NFL Draft Prospects: Cornerbacks Tom Casale, Patriots Football Weekly

There isn't a cornerback in this year's draft that's a sure-fire top 10 pick. However, this is a deep class for corners and with four likely to go in the first round, it's a position the Patriots could be looking to upgrade early on in the draft.

Best of the Bunch

Chris Houston, Arkansas (5-9, 185)

Strengths: Houston is blazing fast and has great leaping ability. He really closes well on the ball and if he picks off a pass, he’s usually off to the races. Houston is only 185 pounds but he plays much bigger than that. He’s strong and extremely physical at bumping receivers off the line. On tape, Houston manhandled both Robert Meachem and Sidney Rice with his jam technique. Last year Houston held first-round prospects Meachem, Dwayne Jarrett and Dwayne Bowe to a combined 14 receptions for 168 yards and one touchdown (Arkansas plays primarily man-to-man coverage, so Houston was defending these receivers by himself most of the time). He also does a very good job of covering kicks on special teams.

Weaknesses: Houston doesn’t have many weaknesses in coverage. The only thing you can really penalize him for is sometimes he takes a chance when he doesn’t need to but all the great corners are aggressive. Houston makes many more plays on the ball than he does getting beat for a touchdown. The other negative with Houston is he needs to be more physical against the run. At times, he misses tackles he should make near the line of scrimmage.

Overall: Houston is the best cornerback available this year in my opinion. He has all the physical tools to be a shutdown corner in the NFL, including having a nose for the football. He doesn’t get fooled often and makes a lot of big plays. Some might think Houston is just a workout warrior and his draft stock is rising because he had a great Combine but that’s not the case. They have a name for those people. They’re called Tim Shaw. Houston has the strength to jam bigger receivers at the line and the speed to run with quicker wideouts down the field. His overall skills are very impressive and Houston played his best against the top receivers he faced last year. I expect Houston to be one of the top two corners picked on draft day, which means he should be off the board relatively early in the first round.

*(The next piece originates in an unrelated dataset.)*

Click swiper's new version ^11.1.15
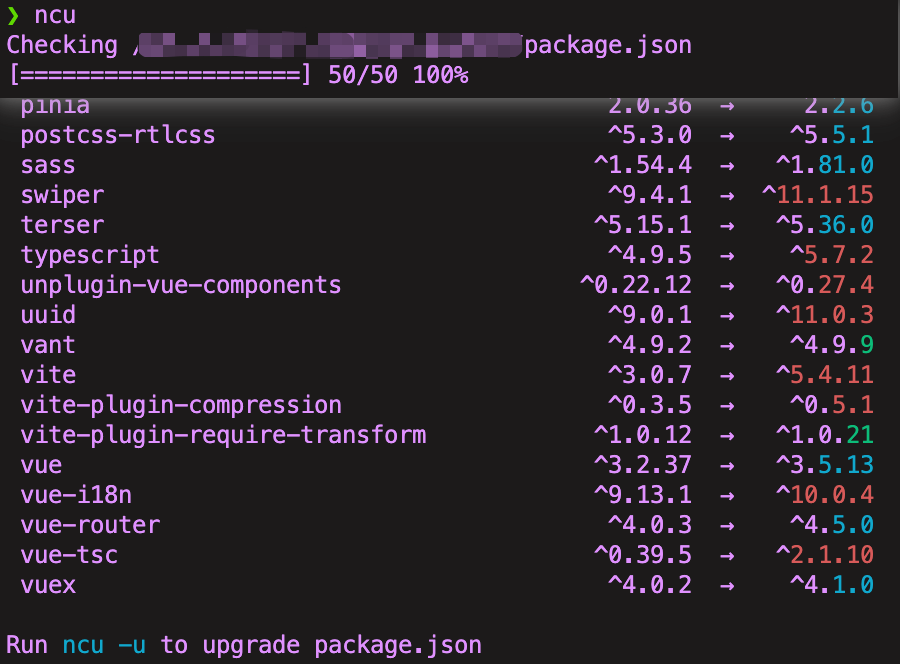900x664 pixels. [x=817, y=195]
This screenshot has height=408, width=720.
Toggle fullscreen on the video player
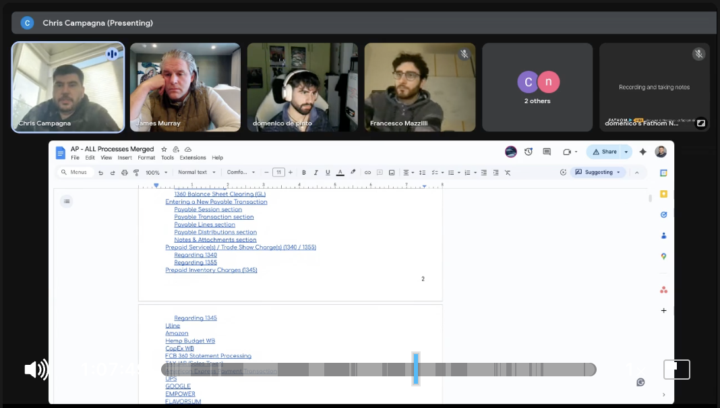(x=676, y=369)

Draft Projection: First round

Darrelle Revis, Pittsburgh (5-11, 204)

Strengths: Revis is a smart corner who does a good job of baiting the quarterback. He has a lot of confidence in his game. Revis is such a good athlete that he makes things look easy on the field. It’s hard to put into words but Revis just has that “it” factor about him. He has the mentality of an NFL corner and a knack for making big plays. He’s tough to beat deep because Revis usually has solid position, making it hard for receivers to get to the ball. Revis is dangerous in the open field once he intercepts a pass. He has good awareness and field vision. Revis is a physical corner who plays like a safety against the run. He’s also a dangerous punt returner, adding to his impressive resume.

Weaknesses: To be honest, Revis doesn’t have a lot of holes in his game. He doesn’t have blazing speed but his instincts on the field help make up for that because he’s usually in good position. Revis is solid in pretty much all facets of his game, although he does struggle against taller receivers sometimes. He doesn’t have the makeup speed that Houston possesses but overall Revis is a polished, consistent cornerback.

Overall: There are many differing opinions regarding the top four corners in this draft but I think Houston and Revis are clearly the top two. Revis does a great job of sticking to receivers and is a tough player to fool. He reads routes well and usually beats the receiver to the ball. Very few teams threw his way last year and that’s why he doesn’t have the eye-popping numbers. However, Revis is a corner that rarely gets beat and those guys tend to stick around in the NFL for a while. With all his football intelligence and physical tools, Revis should be able to come right in and contribute as a rookie.

Draft Projection: First round

Aaron Ross, Texas (6-0, 193)

Strengths: Ross made a ton of plays at Texas and a lot of that has to do with his gambling nature. Ross has the Deion Sanders-mentality where he’s always breaking on the ball trying to make a big play. He was known as a cover corner in college but Ross is much more physical than he’s given credit for. He has no problem coming up and laying the lumber. Ross plays well against taller receivers because of his great leaping ability. He has all the physical tools to become a solid starting corner at the pro level. Ross is also a very dangerous punt returner and an overall playmaker in general.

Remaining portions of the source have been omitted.